Nixon’s campaign has faced repeated claims of bounced checks and wage theft since August. The bounced payments and unpaid invoices involving Express Employment Professionals El Paso and International Protective Service of Albuquerque dwarf other allegations.

“Worst-case scenario, I’m going to need to scramble just to figure out how to get this $170,000 recouped one way or another. And then at a minimum, try to get this man locked up and hopefully he doesn’t do this to another staffing agency,” said Edward Lee Jr., a franchisee for Express Employment Professionals El Paso

Aaron T. Jones, the owner of International Protective Service, said Nixon bounced a $100,000 retainer check to his company for security services and owes an additional $13,000 in unpaid fees.

Vendors and former employees have accused Nixon’s campaign currently of running up more than $300,000 in bad checks and unpaid wages or bills. El Paso City Council candidates rarely spend more than $100,000 on elections.

The El Paso District Attorney’s Office on Monday said law enforcement is investigating complaints against Nixon. 

“The cases have not been presented to the DA’s office but we are aware of the cases and are working with law enforcement in anticipation of receiving the cases for review,” said Claudia Duran, spokesperson for District Attorney Jaime Esparza.

Nixon has not responded to emailed questions from El Paso Matters about the allegations from Lee and Jones. A phone number he used on Friday for an interview with El Paso Matters was no longer working on Monday. In the Friday interview, he blamed campaign staff for improper payments of more than $31,000 identified in eight police reports.
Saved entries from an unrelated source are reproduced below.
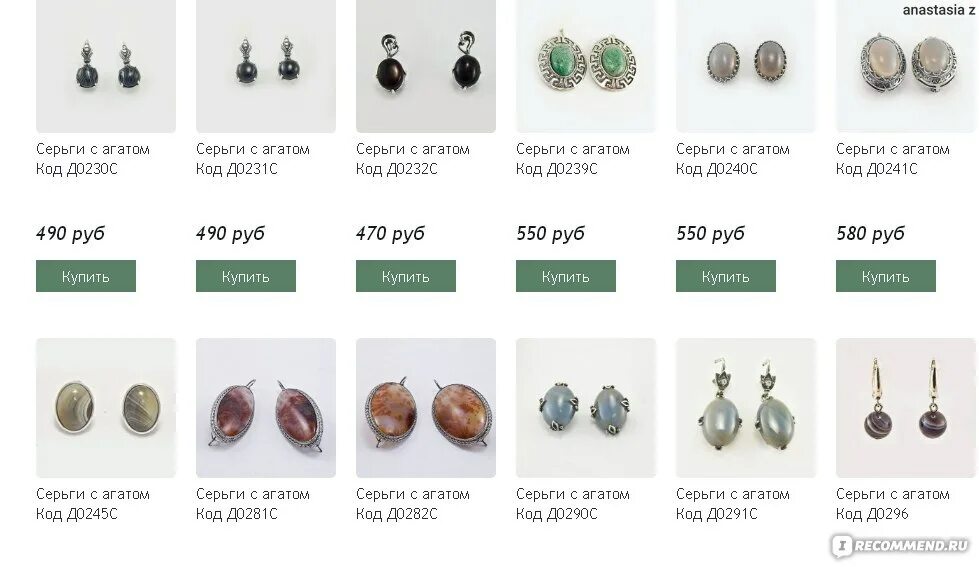Click title link for code Д0230С
Image resolution: width=979 pixels, height=567 pixels.
pyautogui.click(x=93, y=159)
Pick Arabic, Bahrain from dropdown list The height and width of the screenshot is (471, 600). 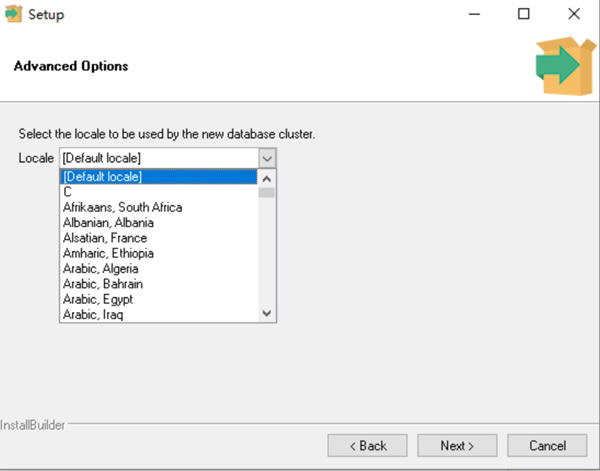tap(102, 284)
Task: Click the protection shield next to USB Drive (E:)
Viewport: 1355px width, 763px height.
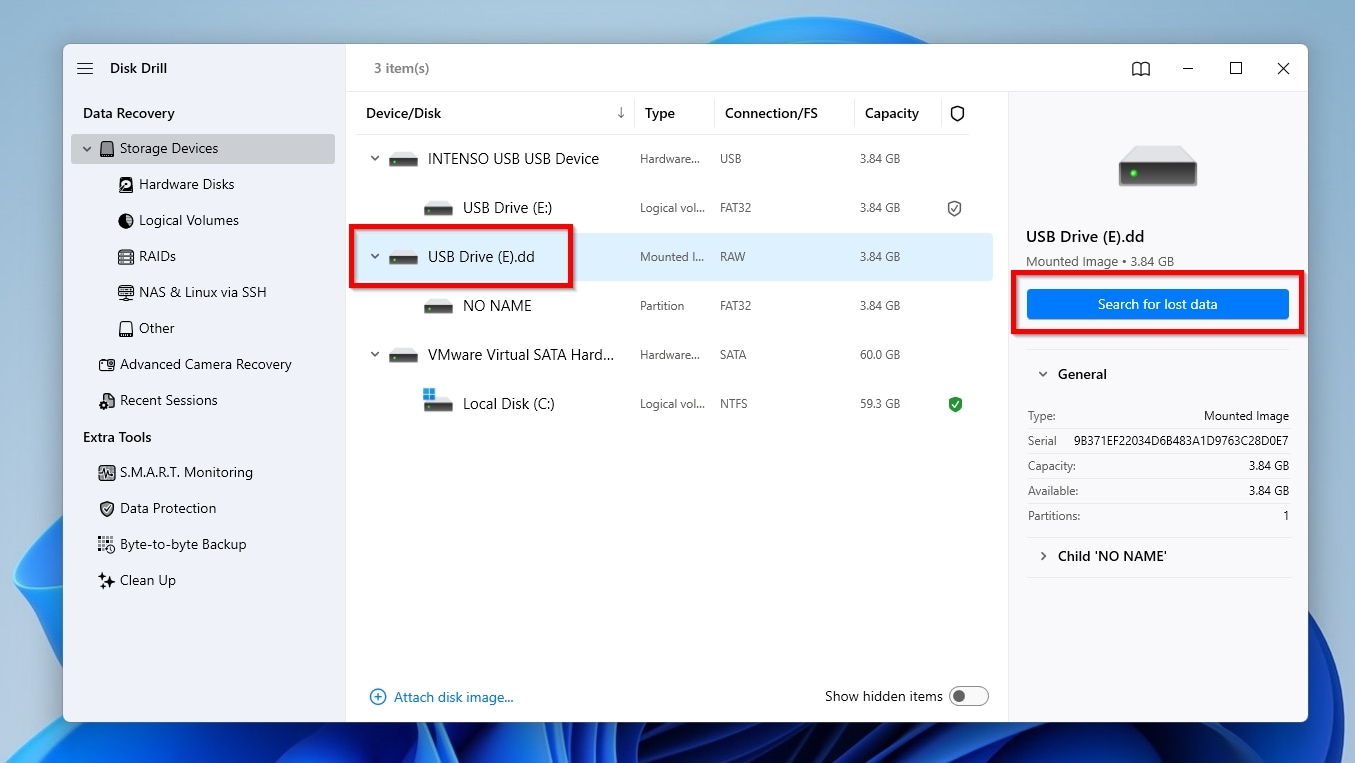Action: point(954,208)
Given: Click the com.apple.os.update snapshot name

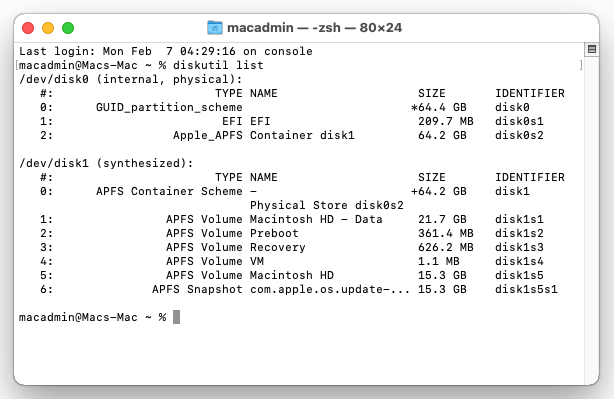Looking at the screenshot, I should coord(330,289).

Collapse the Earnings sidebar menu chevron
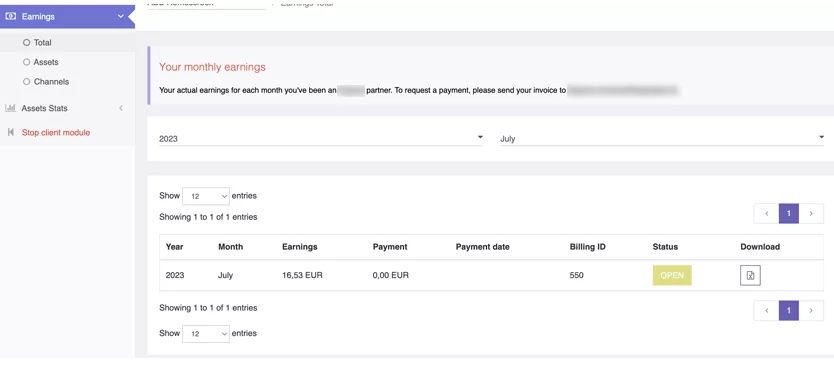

The 21-year-old Nixon is one of five candidates for the District 4 City Council seat, representing Northeast El Paso. He said on Friday that he had raised about $1,200 for his campaign.

Lee said Nixon contacted him in July about providing temporary workers to his campaign, with pay ranging from $10 to $20 an hour for the 38 workers eventually hired for jobs like clerical work and making calls to voters. 

“He reached out to me. And then basically, he gave me the whole sob story, his previous campaign staff walked out on him, this, that and the third,” Lee said.

He said he severed the relationship on Sept. 22 after weeks of seeing the Nixon campaign’s automatic checking payments being returned for insufficient funds.

“He would go online and make these huge dollar amount payments, and then they would come back NSF for insufficient months. He was like, oh, they were using the wrong bank account, let me use this other bank account,” Lee said. “That went on for two months until I was like, enough is enough, damage is done. Either give me a cashier’s check or I’m pulling the plug. Cashier’s check never came. So here we are.”

Lee said he plans to file a complaint with police in the next 24 hours. 

He said Nixon constantly reassured him that he had the money to pay his bills.

“What makes this thing so diabolical, he sent me a picture of a bank statement supposedly from the bank he was banking with, that showed over 200-some thousand dollars in the bank,” Lee said.  

He said Nixon told him he was getting grants of $45,000 a week from the state to fund his campaign. The state of Texas does not provide money to political campaigns.

Jones, the owner of the Albuquerque-based security company, said Nixon called him at the end of July.

“I was in my (Los Angeles) office and he called me and said that he is being threatened by people and that he needed help. And so I put our investigations team together in Albuquerque, sent him an agreement, told him I needed a $100,000 retainer,” Jones said.

“Then he issued us a check for $100 and we’re like, what? And then he issued a check for $100,000. And we deposited that, everything was looking good for a couple of days and then the check bounced,”  he said. 

A team of former law-enforcement officers provided round-the-clock security for Nixon for two weeks.

“You can’t believe the shit we put up with with this guy, these parties that they threw. And he didn’t he didn’t pay the vendors, he didn’t pay the catering. I mean, it was just one big party,” Jones said.

He ended the relationship with Nixon after other warning signs emerged as he waited for the candidate to make good on the bounced check.

“He said that Michelle Obama was coming to town and was backing him. And that’s when we finally pulled the plug on the deal,” Jones said. Nixon told the security company that he had been asked to make hotel arrangements for Obama. Jones has worked with the Secret Service in the past and knew they wouldn’t allow Nixon to make hotel arrangements for someone they’re protecting.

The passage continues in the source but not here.